Goal A: According to the biography of Arnold Trowell, in what year did he settle in London?
Goal B: Using the biography of Arnold Trowell, say whether each statement agrees with it, and quote the words that decide each one: (i) Trowell went to Europe to study the violin. (ii) Trowell won the Concours prize for the cello. (iii) Trowell became Professor of Cello at the Guildhall School of Music in 1924.
Goal C: From the biography of Arnold Trowell, output the passage starting at "Arnold Wilberforce Trowell, also" and ending at "London in 1907.".

Arnold Wilberforce Trowell, also known as Thomas Wilberforce Trowell, (25 June 1887 – 16 December 1966) was a New Zealand composer, cellist and teacher, who became Professor of Music at the Guildhall School of Music in London.

Biography 
Arnold Trowell was born in Wellington, New Zealand in 1887. He was the son of Thomas Trowell and twin of Garnet Carrington Trowell. In 1903 both brothers went to Europe to study; Arnold the cello and Garnet the violin.

Trowell studied at the Hoch Conservatorium in Frankfurt and in Brussels, winning the Concours prize for the cello. He settled in London in 1907.

Before leaving for Europe Trowell had become friends, and romantically involved, with Katherine Mansfield and they continued to correspond when Mansfield was living in London and Trowell was studying in Brussels. Mansfield later fell in love with Garnet.

He became Professor of Cello at the Guildhall School of Music in 1924 and joined the staff of the Royal School of Music from 1937.

Data excerpt:
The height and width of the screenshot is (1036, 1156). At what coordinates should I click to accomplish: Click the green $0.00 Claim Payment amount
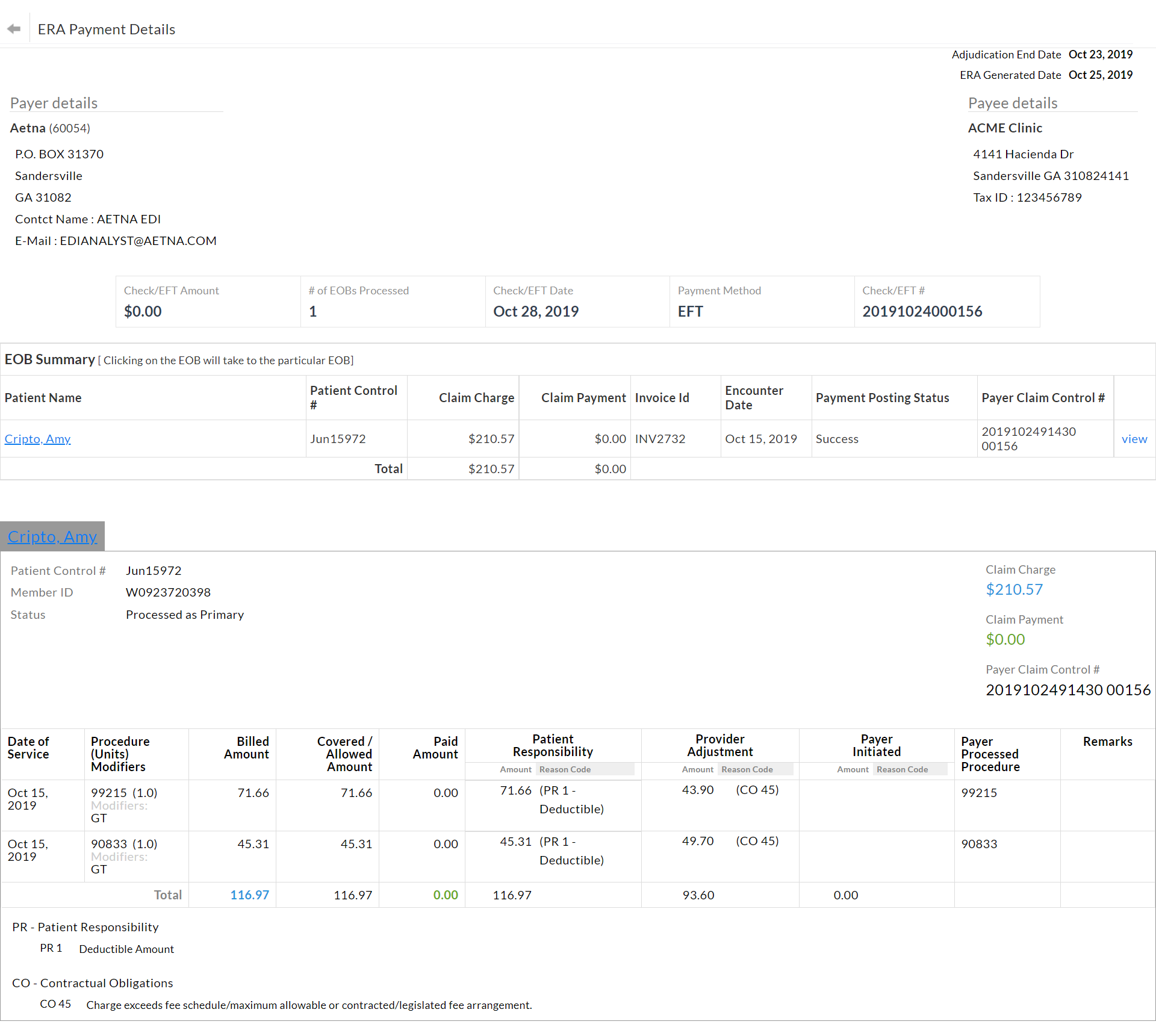click(x=1005, y=639)
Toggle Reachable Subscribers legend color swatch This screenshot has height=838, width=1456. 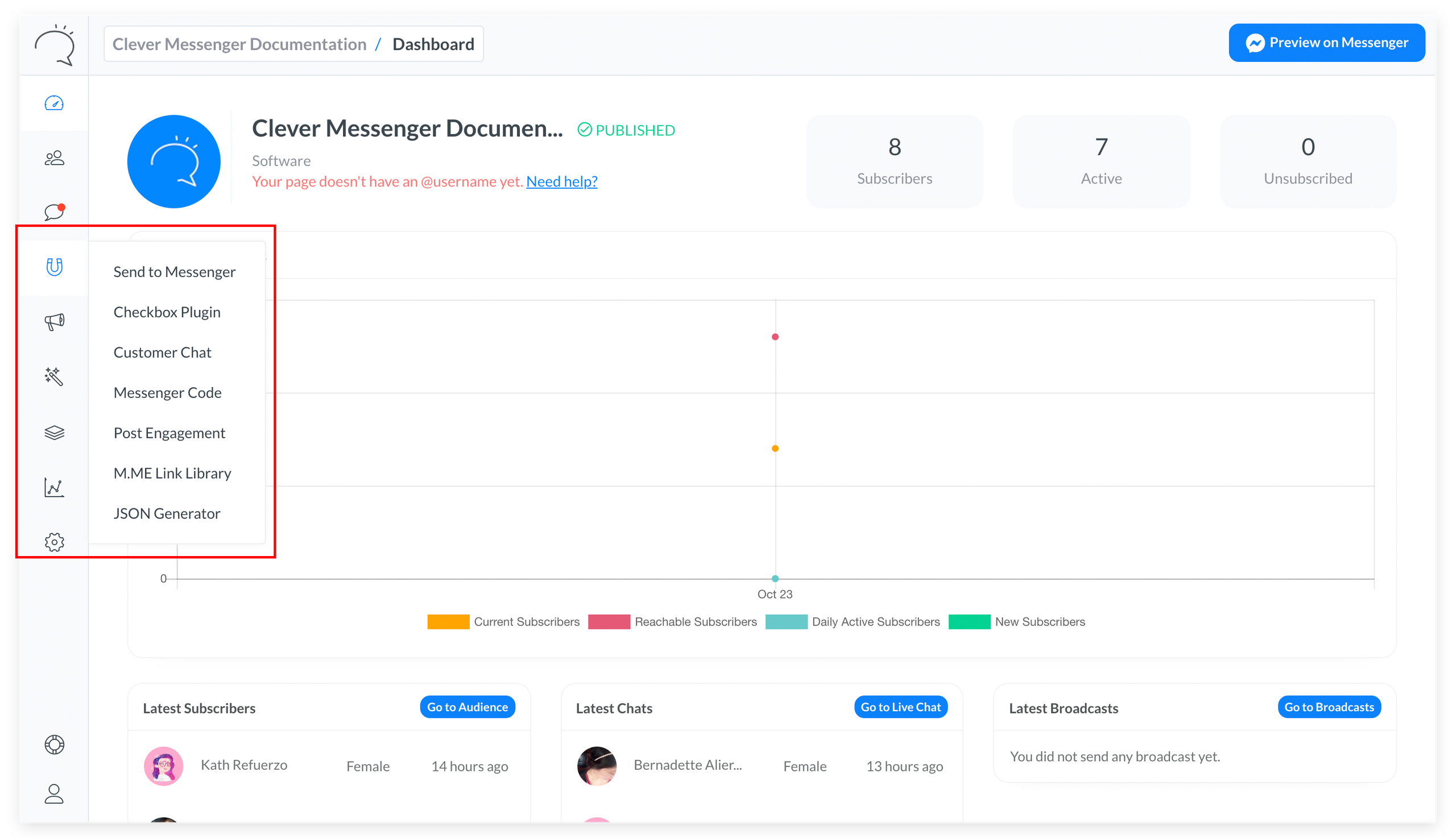pos(609,621)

Exercise output A: 1907

Exercise output B:
(i) No: "Arnold the cello and Garnet the violin"
(ii) Yes: "winning the Concours prize for the cello"
(iii) Yes: "He became Professor of Cello at the Guildhall School of Music in 1924"

Exercise output C:
Arnold Wilberforce Trowell, also known as Thomas Wilberforce Trowell, (25 June 1887 – 16 December 1966) was a New Zealand composer, cellist and teacher, who became Professor of Music at the Guildhall School of Music in London.

Biography 
Arnold Trowell was born in Wellington, New Zealand in 1887. He was the son of Thomas Trowell and twin of Garnet Carrington Trowell. In 1903 both brothers went to Europe to study; Arnold the cello and Garnet the violin.

Trowell studied at the Hoch Conservatorium in Frankfurt and in Brussels, winning the Concours prize for the cello. He settled in London in 1907.